Le modalità in cui è avvenuta la nomina di monsignor Fernández, così come raccontate dal diretto interessato, testimoniano come il pontificato di Francesco sia definitivamente entrato in una nuova fase. Tucho, infatti, ha svelato che il Papa gli ha chiesto di accettare l'incarico con una certa insistenza, telefonandogli dall'ospedale in cui era ricoverato. Questa circostanza riporta ad un concetto espresso in passato dal nuovo prefetto: "No, indietro non si torna. Se e quando Francesco non fosse più Papa, la sua eredità resta forte", disse nel 2015 al Corsera. Scegliendo il suo storico ghostwriter dai tempi di Aparecida e affidandogli il compito di accertarsi che i documenti degli altri dicasteri "tengano conto del Magistero recente", Francesco vuole provare a blindare quella eredità sapendo che il pontificato non durerà altri dieci anni.

La nomina di Fernández avvenuta ora così come altre nomine e rinunce più recenti raccontano un altro aspetto dell'attuale pontificato: da parte del Papa c'è stata una qualche forma di rispetto nei confronti di Benedetto XVI che però ha solo rallentato ma nient'affatto bloccato la tabella di marcia che si era dato. Infatti, la lettera al nuovo prefetto - se ce ne fosse stato ulteriore bisogno - conferma la volontà di discontinuità con cui Francesco ha deciso di governare la Chiesa.
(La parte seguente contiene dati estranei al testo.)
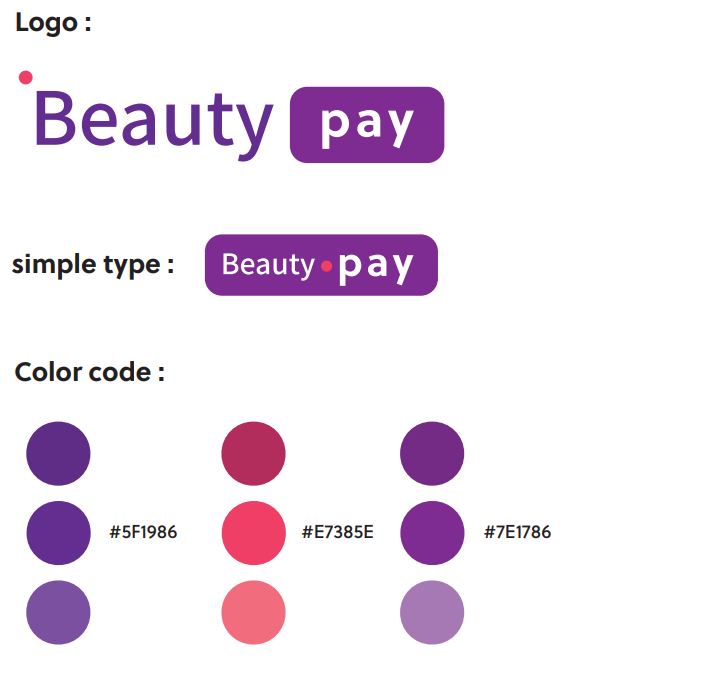Click the pink dot inside simple badge
This screenshot has height=690, width=724.
coord(326,266)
Nonostante l'intenzione di svoltare pagina rispetto al passato fosse già evidente sin dalla sera del 13 marzo 2013, il Papa argentino ha cercato parzialmente di attenuare la propria spinta rivoluzionaria finché il suo predecessore è rimasto in vita: in questo senso sono da interpretare la creazione a cardinale di Gerhard Ludwig Müller scelto da Ratzinger all'ex Sant'Uffizio o la nomina del cardinal Robert Sarah alla Congregazione per il culto divino e la disciplina dei sacramenti o la permanenza - prima effettiva poi solo formale - di monsignor Georg Gänswein come prefetto della Casa Pontificia, così come la successione del cardinale Rainer Maria Woelki nell'arcidiocesi di Colonia in continuità con l'amico Joachim Meisner.
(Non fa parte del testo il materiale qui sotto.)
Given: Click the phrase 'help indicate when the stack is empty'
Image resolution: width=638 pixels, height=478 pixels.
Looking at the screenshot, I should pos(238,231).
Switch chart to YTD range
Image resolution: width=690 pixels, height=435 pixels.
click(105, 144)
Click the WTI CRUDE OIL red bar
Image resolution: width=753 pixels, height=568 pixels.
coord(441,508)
Forse nemmeno lui - citando le stesse parole di Ratzinger- aveva pensato che"l’ultimo tratto di strada dal Monastero alle porte del Cielo dove sta Pietro potesse essere così lungo" e di fronte al trascorrere degli anni ha deciso di non ritardare più i provvedimenti che probabilmente aveva in testa sin da prima. Ad esempio, Traditionis custodes che ha abrogato la liberalizzazione della cosiddetta messa in latino voluta da Benedetto XVI risale al 2021, otto anni dopo l'elezione. La morte di Ratzinger a fine 2022 e il contemporaneo aumento dei suoi problemi di salute hanno affrettato la realizzazione del programma di Francesco.

Se la sabbia nella clessidra scorre, non è più tempo di gradualità e mettere un fedelissimo in un posto chiave come il dicastero per la dottrina della fede è una garanzia che i processi messi in moto in questi quasi undici anni non vadano archiviati.